Moreover, in addition to a clothing description that was similar to the clothing worn by Plaintiff and Cruz, the Officers had an identification of both individuals. The victim made a sworn identification of Plaintiff and Cruz as two of the three men who committed the robbery. Thus, regardless of any purported discrepancy in the clothing descriptions, the victim's identification of Plaintiff and Cruz as two of the three individuals who robbed him separately provided probable cause for Plaintiff's arrest. See Stansbury, 721 F.3d at 94 (finding that deficiency in witness's description, “if it was one, was overcome by other evidence, including a positive, sworn identification by the same [witness]”); Davenport v. City of New York, No. 15-CV-5890, 2017 WL 4356883, at *12 (E.D.N.Y. Sept. 28, 2017) (finding that discrepancies of eight inches in height, hair length, and complexion in victim's description were “within the bounds of Plaintiff's weight and age” and victim's identification “was unequivocal”); O'Brien v. City of Yonkers, No. 07-CV-3974, 2013 WL 1234966, at *10 (S.D.N.Y. Mar. 22, 2013) (collecting cases in which witnesses' statements contributed to probable cause determinations despite inconsistencies within those statements); see also Fogelman v. Donato, 111 F.Supp.3d 282, 286 (E.D.N.Y. 2015) (finding that discrepancy in witness statement about date of assault did not “seriously implicate” the victim's credibility and noting there was no alleged motive to fabricate on the part of the victim). See generally Norwood v. Mason, 524 Fed.Appx. 762, 765 (2d Cir. 2013) (noting that “New York courts routinely hold that a victim's photo identification of a person provides the police with probable cause to arrest that person, even where the identification may not be 100% reliable”). Based on the totality of the circumstances, even viewing the evidence in the light most favorable to Plaintiff, the officers had probable cause for his arrest.
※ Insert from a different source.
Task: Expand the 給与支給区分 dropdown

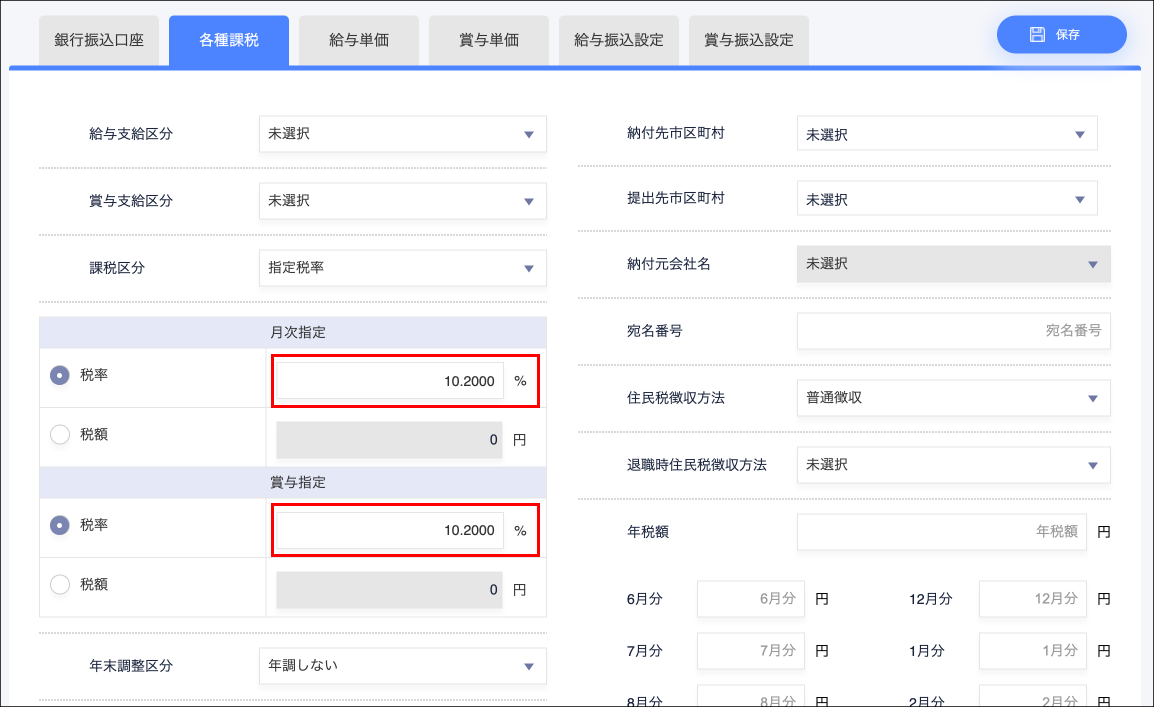Action: [x=402, y=133]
The Court therefore grants Defendants' motion for summary judgment as to Plaintiff's federal and state false arrest claims.
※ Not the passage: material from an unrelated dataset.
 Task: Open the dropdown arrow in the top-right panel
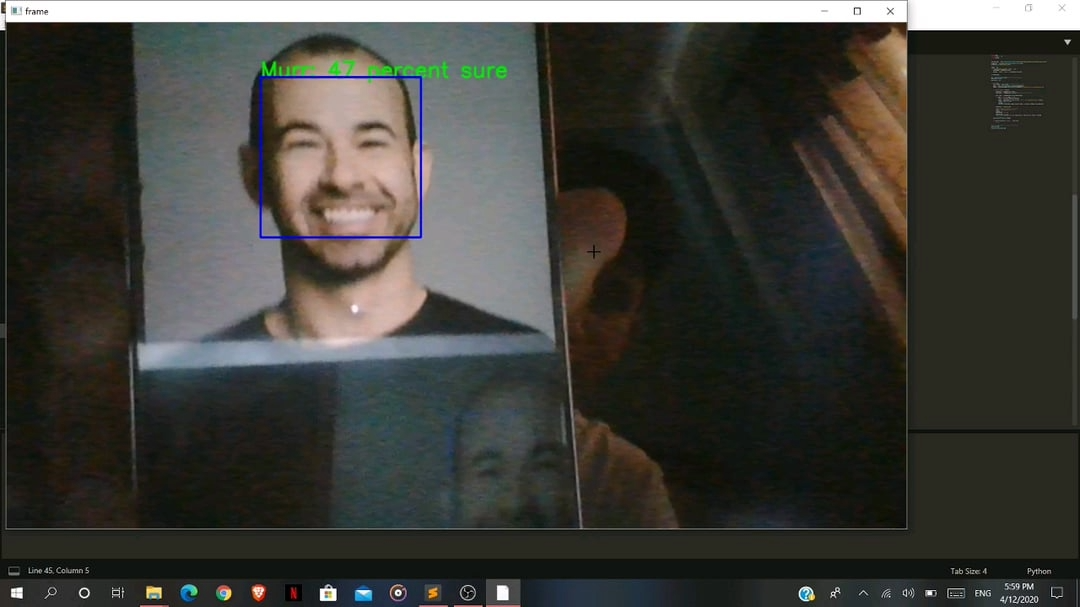tap(1068, 42)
Because the Court finds that there was probable cause to arrest Plaintiff, it declines to consider whether Defendants are entitled to qualified immunity.
ii. Malicious prosecution claims
Defendants argue that they are entitled to summary judgment on Plaintiff's malicious prosecution claims because (1) there was continuing probable cause to prosecute since there is nothing in the record to negate the determination of probable cause for the arrest; (2) there is no evidence of malice, (Defs.' Mem. 15); and (3) the officers are entitled to qualified immunity, (id. at 16-17).
Plaintiff argues that (1) he has presented two malicious prosecution claims - one pertaining to the robbery charge and the other to the false personation charge - and that probable cause was lacking for both, (Pl.'s Opp'n 12); (2) the lack of probable cause raises an inference of malice, (id. at 13); and (3) qualified immunity is not warranted in light of the issues of fact and Defendants' falsification of evidence, (id. at 18).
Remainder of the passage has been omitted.